Sean Ellis/Capital Press
Sean Ellis/Capital Press
NYSSA, Ore. — Onion yields and sizes in the Idaho-Eastern Oregon growing region were both bigger than normal this year.
Prices, however, are down near break-even for the 300 growers who produce roughly 25 percent of all the Spanish bulb onions consumed in the United States.
“We had a very good growing season and we had some good yields; quality looked very good and size is larger than normal,” said Snake River Produce Manager Kay Riley.
Riley said the result is a larger-than-average crop that has led to depressed prices at the moment, a situation exacerbated by a strong U.S. dollar and weak export market.
Bulb onion prices are off close to 50 percent from this time last year and are near the break-even price for farmers, he said.
Onion growers in the Treasure Valley region of Eastern Oregon and southwestern Idaho are under a federal marketing order and produce more than 1 billion pounds of bulb onions each year, making this the nation’s largest onion-growing region in terms of volume.

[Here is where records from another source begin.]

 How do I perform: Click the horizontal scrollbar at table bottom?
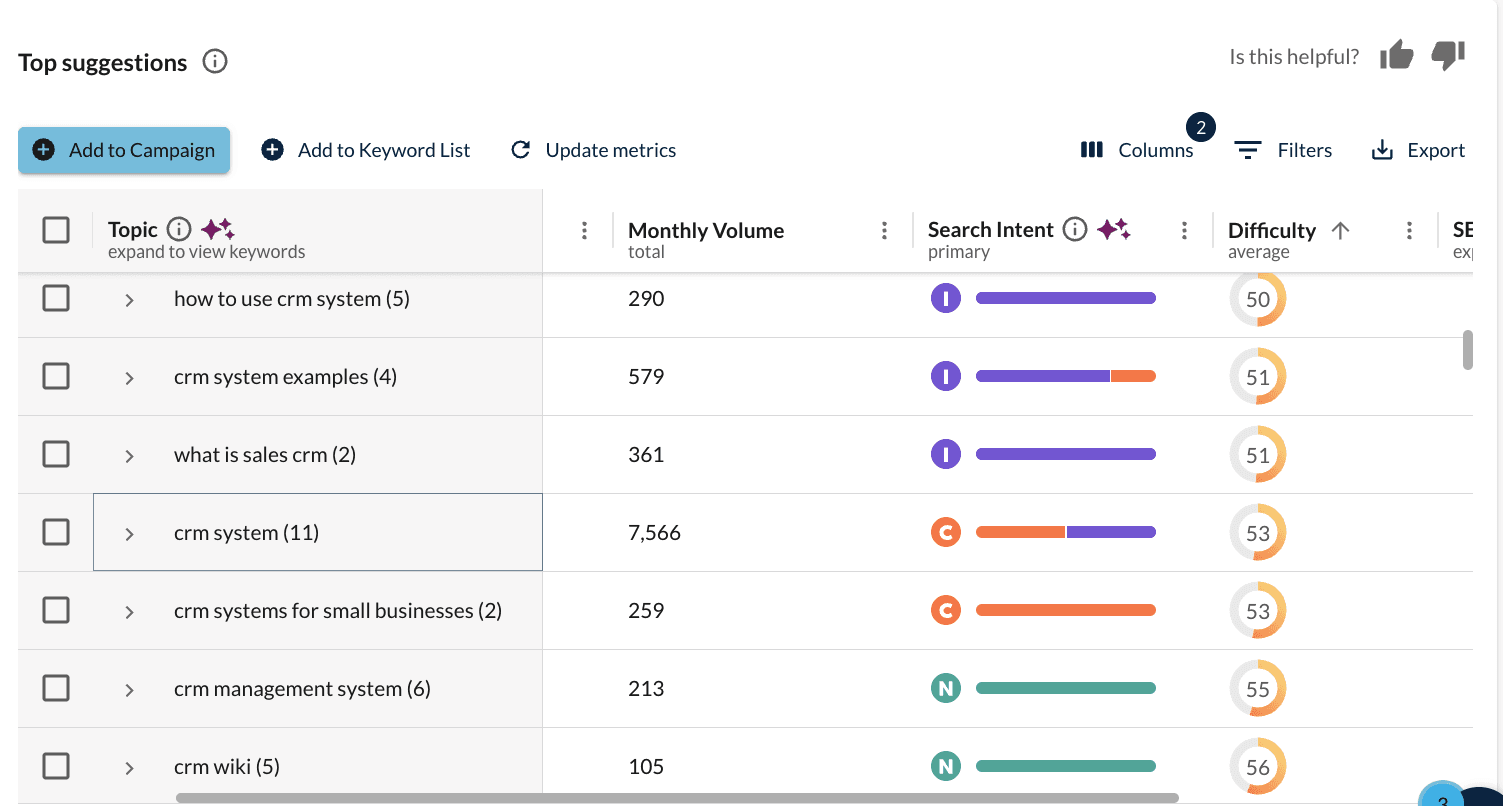[x=676, y=798]
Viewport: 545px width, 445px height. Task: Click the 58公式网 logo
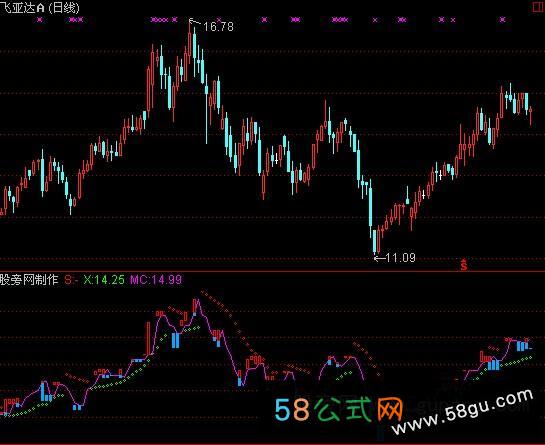tap(339, 410)
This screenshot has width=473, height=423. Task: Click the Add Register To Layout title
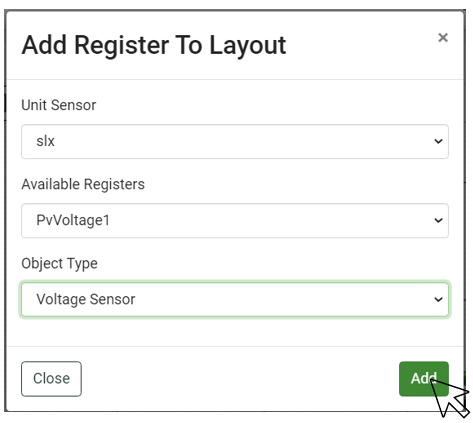154,45
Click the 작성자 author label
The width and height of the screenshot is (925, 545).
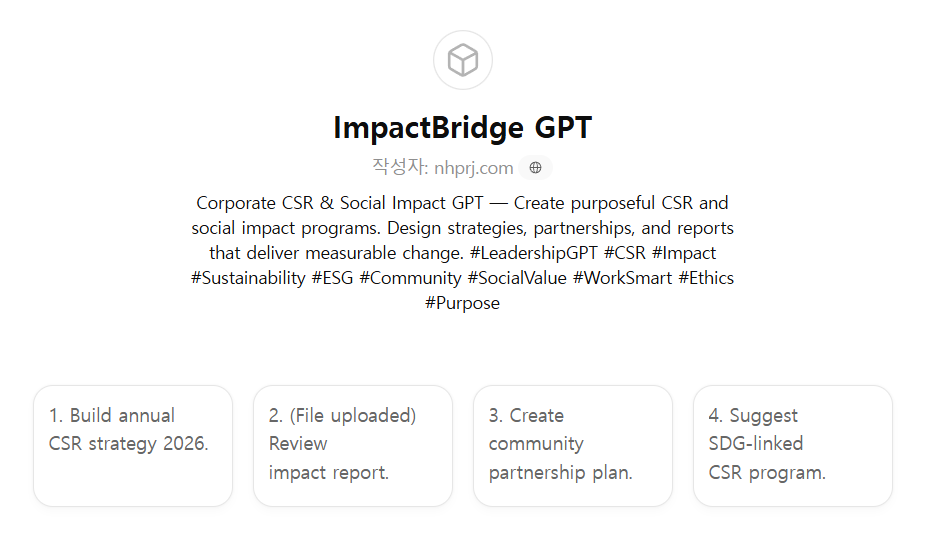pos(399,168)
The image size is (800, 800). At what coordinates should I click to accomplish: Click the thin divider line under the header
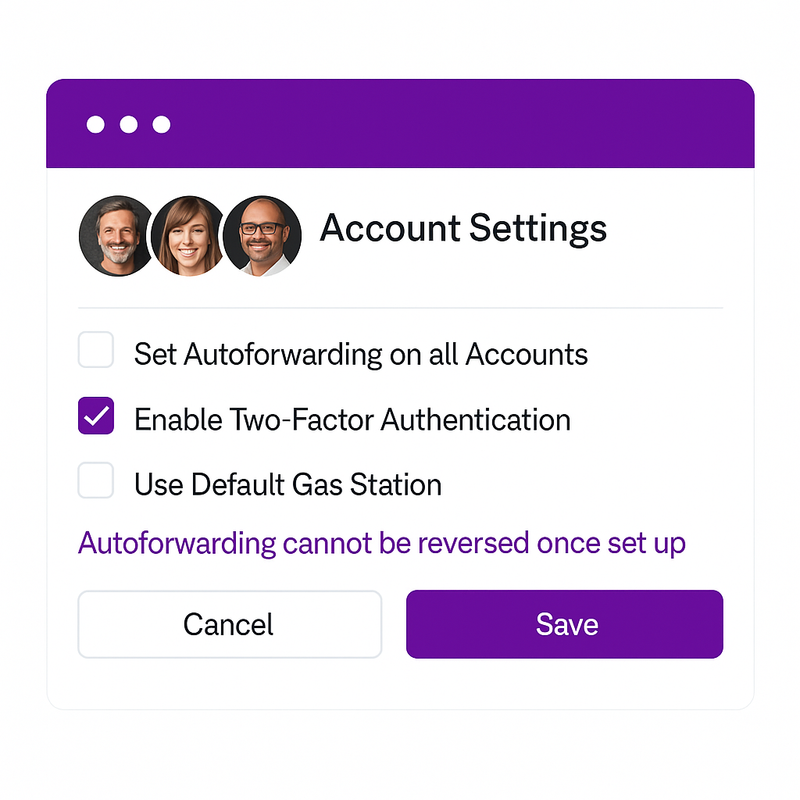(401, 308)
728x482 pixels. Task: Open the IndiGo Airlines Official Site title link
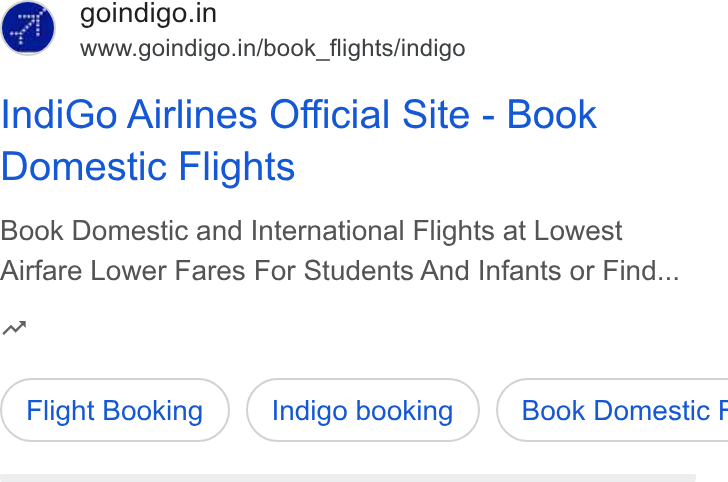pos(299,140)
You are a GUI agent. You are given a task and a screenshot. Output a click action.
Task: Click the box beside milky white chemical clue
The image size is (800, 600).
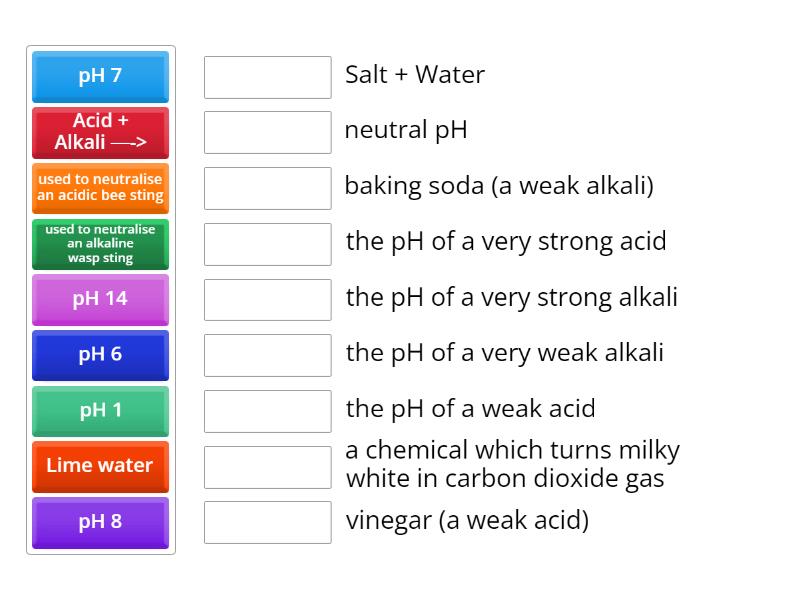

About 90 percent of the bulb onions grown in this area are yellows, while the rest are red and white varieties. Harvest usually begins in August and is mostly complete by the end of October.
There are 36 packing sheds in the valley and the industry’s annual economic impact is estimate at about $1.3 billion, making onions the backbone of the region’s economy.
Onion acres were close to 20,000 this year and production is about 10 percent more than last year, said Riley, marketing order chairman of the Idaho-Eastern Oregon Onion Committee.
Growing conditions this year were superb and as a result, the area produced an unusually large amount of super colossals, the biggest bulb onion size.
“The crop is looking really good,” said Nyssa grower Paul Skeen, president of the Malheur County Onion Growers Association. “The one negative is that they’re actually too big. We have more super colossals than normal and less jumbos and mediums because of that. We may have a shortage of mediums and jumbos.”
The season got off to an early start, growing conditions were ideal and the oppressive heat that affected the crop the past two years skipped 2016, said Stuart Reitz, an Oregon State University cropping systems extension agent in Malheur County.
“Those onions just got bigger and bigger,” he said. “It was a good growing season so the onions naturally are big.”
Reitz said onion sizes were so big that a farmers cooperative in the area held a “biggest onion” contest this year and a lot of 3- pound onions were brought in. Super colossals are typically 1.5 to 2 pounds.
“There were some big ones out there, he said.
The good news, he added, is that quality is excellent. “There are some really nice looking onions out there.”